**Directive:**
Set out everything below from the line containing "Brabant Wallon (3, 532)" down to the line containing "Midden-Limburg (17, 510)" as a Markdown table with the columns Row and Line, numbering each row and leaving out blank lines.

**Supplied data:**
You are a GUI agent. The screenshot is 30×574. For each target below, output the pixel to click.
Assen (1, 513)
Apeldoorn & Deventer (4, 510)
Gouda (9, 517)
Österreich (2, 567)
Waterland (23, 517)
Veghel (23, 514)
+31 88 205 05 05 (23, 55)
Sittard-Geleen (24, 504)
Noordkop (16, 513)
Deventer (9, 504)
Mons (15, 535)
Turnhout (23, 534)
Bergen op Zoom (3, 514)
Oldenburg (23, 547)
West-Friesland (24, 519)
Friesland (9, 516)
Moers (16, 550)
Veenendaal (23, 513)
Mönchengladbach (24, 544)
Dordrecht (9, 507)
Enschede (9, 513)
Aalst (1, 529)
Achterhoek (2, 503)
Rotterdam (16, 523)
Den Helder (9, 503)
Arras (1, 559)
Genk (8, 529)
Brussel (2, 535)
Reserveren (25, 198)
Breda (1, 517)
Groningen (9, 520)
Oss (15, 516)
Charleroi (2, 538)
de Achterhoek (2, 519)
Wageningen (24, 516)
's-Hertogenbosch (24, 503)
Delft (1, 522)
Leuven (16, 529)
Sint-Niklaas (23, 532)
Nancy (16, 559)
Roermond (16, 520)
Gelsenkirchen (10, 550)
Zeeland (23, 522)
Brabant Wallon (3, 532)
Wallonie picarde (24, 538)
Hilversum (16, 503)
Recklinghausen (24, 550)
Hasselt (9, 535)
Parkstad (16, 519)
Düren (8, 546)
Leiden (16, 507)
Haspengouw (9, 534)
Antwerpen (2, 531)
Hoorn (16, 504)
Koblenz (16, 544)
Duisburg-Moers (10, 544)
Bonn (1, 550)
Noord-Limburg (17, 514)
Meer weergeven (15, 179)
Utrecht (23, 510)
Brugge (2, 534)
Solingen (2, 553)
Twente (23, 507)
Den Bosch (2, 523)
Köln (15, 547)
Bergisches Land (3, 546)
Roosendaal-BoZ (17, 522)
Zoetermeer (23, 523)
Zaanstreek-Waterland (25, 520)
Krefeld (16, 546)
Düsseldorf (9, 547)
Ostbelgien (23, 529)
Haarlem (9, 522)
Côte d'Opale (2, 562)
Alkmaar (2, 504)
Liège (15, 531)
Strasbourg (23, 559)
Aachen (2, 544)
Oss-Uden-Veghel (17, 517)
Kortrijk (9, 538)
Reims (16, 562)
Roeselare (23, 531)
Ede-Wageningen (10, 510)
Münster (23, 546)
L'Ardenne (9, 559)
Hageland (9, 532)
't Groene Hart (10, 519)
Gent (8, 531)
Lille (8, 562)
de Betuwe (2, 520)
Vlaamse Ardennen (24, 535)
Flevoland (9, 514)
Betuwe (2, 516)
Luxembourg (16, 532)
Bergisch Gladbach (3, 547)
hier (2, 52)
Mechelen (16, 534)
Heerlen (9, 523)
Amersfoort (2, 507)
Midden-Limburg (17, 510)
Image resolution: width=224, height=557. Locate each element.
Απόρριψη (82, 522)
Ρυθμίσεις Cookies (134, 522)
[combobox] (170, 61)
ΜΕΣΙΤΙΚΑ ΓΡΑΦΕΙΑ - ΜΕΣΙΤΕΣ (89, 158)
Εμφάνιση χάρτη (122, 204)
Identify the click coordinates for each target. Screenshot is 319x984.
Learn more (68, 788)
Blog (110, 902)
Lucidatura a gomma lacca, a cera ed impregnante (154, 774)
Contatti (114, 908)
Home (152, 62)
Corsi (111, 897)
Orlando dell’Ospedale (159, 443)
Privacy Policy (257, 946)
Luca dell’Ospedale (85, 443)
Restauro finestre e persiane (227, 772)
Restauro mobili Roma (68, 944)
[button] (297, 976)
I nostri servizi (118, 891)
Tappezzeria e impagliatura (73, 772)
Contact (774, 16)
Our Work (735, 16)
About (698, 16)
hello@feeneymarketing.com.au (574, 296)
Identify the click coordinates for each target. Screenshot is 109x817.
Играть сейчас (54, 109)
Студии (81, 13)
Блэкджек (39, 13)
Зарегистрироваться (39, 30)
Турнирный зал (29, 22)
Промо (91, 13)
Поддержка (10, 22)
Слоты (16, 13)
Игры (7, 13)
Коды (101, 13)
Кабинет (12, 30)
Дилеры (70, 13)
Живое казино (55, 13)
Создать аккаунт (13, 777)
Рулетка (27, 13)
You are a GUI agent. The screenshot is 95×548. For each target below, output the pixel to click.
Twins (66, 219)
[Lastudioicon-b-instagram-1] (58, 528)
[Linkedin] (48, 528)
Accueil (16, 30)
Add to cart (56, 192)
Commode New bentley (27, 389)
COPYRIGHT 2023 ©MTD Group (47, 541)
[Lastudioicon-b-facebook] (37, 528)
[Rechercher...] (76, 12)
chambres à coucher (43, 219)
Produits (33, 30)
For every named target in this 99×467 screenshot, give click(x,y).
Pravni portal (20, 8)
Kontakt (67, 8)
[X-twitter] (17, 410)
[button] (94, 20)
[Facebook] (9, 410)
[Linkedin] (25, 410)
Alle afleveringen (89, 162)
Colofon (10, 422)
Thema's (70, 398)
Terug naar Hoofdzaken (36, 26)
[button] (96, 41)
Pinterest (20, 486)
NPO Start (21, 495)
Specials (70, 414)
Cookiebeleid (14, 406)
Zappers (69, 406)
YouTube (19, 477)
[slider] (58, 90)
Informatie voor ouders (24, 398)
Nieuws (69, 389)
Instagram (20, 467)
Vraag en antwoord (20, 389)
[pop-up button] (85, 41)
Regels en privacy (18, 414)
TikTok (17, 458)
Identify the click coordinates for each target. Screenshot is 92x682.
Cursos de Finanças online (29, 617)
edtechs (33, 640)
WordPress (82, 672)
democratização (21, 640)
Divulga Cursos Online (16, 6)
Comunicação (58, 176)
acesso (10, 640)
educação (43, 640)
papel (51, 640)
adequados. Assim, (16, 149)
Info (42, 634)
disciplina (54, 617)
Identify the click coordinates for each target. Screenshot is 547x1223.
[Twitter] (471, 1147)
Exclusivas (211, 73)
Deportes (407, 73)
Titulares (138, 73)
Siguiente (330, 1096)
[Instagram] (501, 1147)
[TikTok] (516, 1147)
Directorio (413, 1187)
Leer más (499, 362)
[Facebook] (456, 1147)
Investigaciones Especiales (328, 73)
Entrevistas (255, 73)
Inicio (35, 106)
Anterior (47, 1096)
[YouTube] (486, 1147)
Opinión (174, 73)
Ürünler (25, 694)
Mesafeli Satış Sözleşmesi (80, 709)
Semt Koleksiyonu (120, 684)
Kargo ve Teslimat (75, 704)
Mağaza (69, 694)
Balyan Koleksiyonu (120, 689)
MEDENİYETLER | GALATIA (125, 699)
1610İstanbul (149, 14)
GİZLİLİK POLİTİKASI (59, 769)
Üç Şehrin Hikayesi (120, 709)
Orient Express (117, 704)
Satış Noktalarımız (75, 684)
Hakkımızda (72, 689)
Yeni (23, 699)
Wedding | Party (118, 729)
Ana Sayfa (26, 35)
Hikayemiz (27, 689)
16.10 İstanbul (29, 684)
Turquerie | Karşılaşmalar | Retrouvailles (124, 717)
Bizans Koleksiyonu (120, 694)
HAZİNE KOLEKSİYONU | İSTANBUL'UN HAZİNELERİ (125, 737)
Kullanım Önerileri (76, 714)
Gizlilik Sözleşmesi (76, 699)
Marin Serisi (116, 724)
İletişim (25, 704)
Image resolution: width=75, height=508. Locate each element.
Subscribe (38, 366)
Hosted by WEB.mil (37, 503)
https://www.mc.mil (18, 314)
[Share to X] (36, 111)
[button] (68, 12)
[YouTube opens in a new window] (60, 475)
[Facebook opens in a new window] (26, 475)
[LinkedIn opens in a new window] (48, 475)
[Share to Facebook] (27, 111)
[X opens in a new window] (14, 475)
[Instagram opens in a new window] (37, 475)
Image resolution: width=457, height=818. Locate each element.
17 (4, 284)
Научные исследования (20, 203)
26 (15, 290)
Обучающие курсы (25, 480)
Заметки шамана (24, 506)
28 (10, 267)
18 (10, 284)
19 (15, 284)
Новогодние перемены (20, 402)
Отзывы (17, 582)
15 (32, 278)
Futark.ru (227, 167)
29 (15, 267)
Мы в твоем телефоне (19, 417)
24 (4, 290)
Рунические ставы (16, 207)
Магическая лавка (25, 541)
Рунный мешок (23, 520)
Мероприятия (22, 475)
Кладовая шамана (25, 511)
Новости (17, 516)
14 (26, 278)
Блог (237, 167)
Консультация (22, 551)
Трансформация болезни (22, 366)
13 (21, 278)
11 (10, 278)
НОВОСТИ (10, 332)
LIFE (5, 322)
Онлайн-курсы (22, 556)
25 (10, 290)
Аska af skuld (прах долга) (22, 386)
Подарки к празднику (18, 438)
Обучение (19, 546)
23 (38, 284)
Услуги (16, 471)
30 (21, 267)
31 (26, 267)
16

**Answer:**
| Row | Line |
|---|---|
| 1 | Brabant Wallon (3, 532) |
| 2 | Wallonie picarde (24, 538) |
| 3 | Hilversum (16, 503) |
| 4 | Recklinghausen (24, 550) |
| 5 | Hasselt (9, 535) |
| 6 | Parkstad (16, 519) |
| 7 | Düren (8, 546) |
| 8 | Leiden (16, 507) |
| 9 | Haspengouw (9, 534) |
| 10 | Antwerpen (2, 531) |
| 11 | Hoorn (16, 504) |
| 12 | Koblenz (16, 544) |
| 13 | Duisburg-Moers (10, 544) |
| 14 | Bonn (1, 550) |
| 15 | Noord-Limburg (17, 514) |
| 16 | Meer weergeven (15, 179) |
| 17 | Utrecht (23, 510) |
| 18 | Brugge (2, 534) |
| 19 | Solingen (2, 553) |
| 20 | Twente (23, 507) |
| 21 | Den Bosch (2, 523) |
| 22 | Köln (15, 547) |
| 23 | Bergisches Land (3, 546) |
| 24 | Roosendaal-BoZ (17, 522) |
| 25 | Zoetermeer (23, 523) |
| 26 | Zaanstreek-Waterland (25, 520) |
| 27 | Krefeld (16, 546) |
| 28 | Düsseldorf (9, 547) |
| 29 | Ostbelgien (23, 529) |
| 30 | Haarlem (9, 522) |
| 31 | Côte d'Opale (2, 562) |
| 32 | Alkmaar (2, 504) |
| 33 | Liège (15, 531) |
| 34 | Strasbourg (23, 559) |
| 35 | Aachen (2, 544) |
| 36 | Oss-Uden-Veghel (17, 517) |
| 37 | Kortrijk (9, 538) |
| 38 | Reims (16, 562) |
| 39 | Roeselare (23, 531) |
| 40 | Ede-Wageningen (10, 510) |
| 41 | Münster (23, 546) |
| 42 | L'Ardenne (9, 559) |
| 43 | Hageland (9, 532) |
| 44 | 't Groene Hart (10, 519) |
| 45 | Gent (8, 531) |
| 46 | Lille (8, 562) |
| 47 | de Betuwe (2, 520) |
| 48 | Vlaamse Ardennen (24, 535) |
| 49 | Flevoland (9, 514) |
| 50 | Betuwe (2, 516) |
| 51 | Luxembourg (16, 532) |
| 52 | Bergisch Gladbach (3, 547) |
| 53 | hier (2, 52) |
| 54 | Mechelen (16, 534) |
| 55 | Heerlen (9, 523) |
| 56 | Amersfoort (2, 507) |
| 57 | Midden-Limburg (17, 510) |